Poly(l-Histidine)-Mediated On-Demand Therapeutic Delivery of Roughened Ceria Nanocages for Treatment of Chemical Eye Injury

Development of topical bioactive formulations capable of overcoming the low bioavailability of conventional eye drops is critically important for efficient management of ocular chemical burns. Herein, a nanomedicine strategy is presented to harness the surface roughness-controlled ceria nanocages (SRCNs) and poly(l-histidine) surface coatings for triggering multiple bioactive roles of intrinsically therapeutic nanocarriers and promoting transport across corneal epithelial barriers as well as achieving on-demand release of dual drugs [acetylcholine chloride (ACh) and SB431542] at the lesion site. Specifically, the high surface roughness helps improve cellular uptake and therapeutic activity of SRCNs while exerting a negligible impact on good ocular biocompatibility of the nanomaterials. Moreover, the high poly(l-histidine) coating amount can endow the SRCNs with an approximate to 24-fold enhancement in corneal penetration and an effective smart release of ACh and SB431542 in response to endogenous pH changes caused by tissue injury/inflammation.
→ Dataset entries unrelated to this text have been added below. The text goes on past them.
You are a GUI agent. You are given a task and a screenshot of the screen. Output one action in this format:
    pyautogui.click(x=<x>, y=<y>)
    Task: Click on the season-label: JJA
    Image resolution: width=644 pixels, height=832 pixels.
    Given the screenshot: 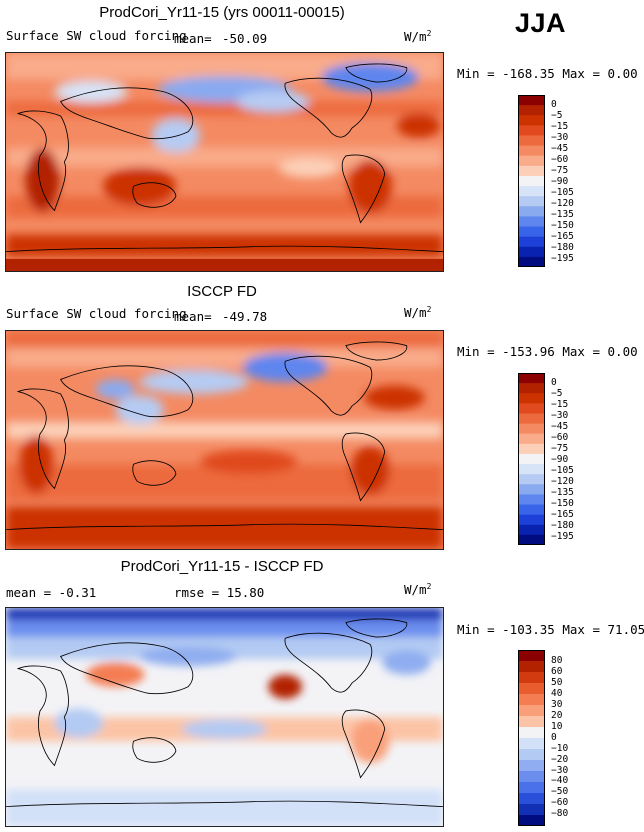 What is the action you would take?
    pyautogui.click(x=541, y=23)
In a rat model of alkali burn, topical single-dose nanoformulation can efficaciously reduce corneal wound areas (19-fold improvement as compared to a marketed eye drops), attenuate approximate to 93% abnormal blood vessels, and restore corneal transparency to almost normal at 4 days post-administration, suggesting great promise for designing multifunctional metallic nanotherapeutics for ocular pharmacology and tissue regenerative medicine.

Automated summary

Development of topical bioactive formulations capable of overcoming low bioavailability of conventional eye drops is crucial for effective treatment of ocular chemical burns. In this study, a nanomedicine strategy utilizing surface roughness-controlled ceria nanocages (SRCNs) and poly(l-histidine) surface coatings is proposed to achieve multiple bioactive functions of therapeutic nanocarriers, enhance transport across corneal epithelial barriers, and enable on-demand release of dual drugs. The nanoformulation was found to effectively reduce corneal wound areas, attenuate abnormal blood vessels, and restore corneal transparency, demonstrating great potential for ocular pharmacology and tissue regenerative medicine.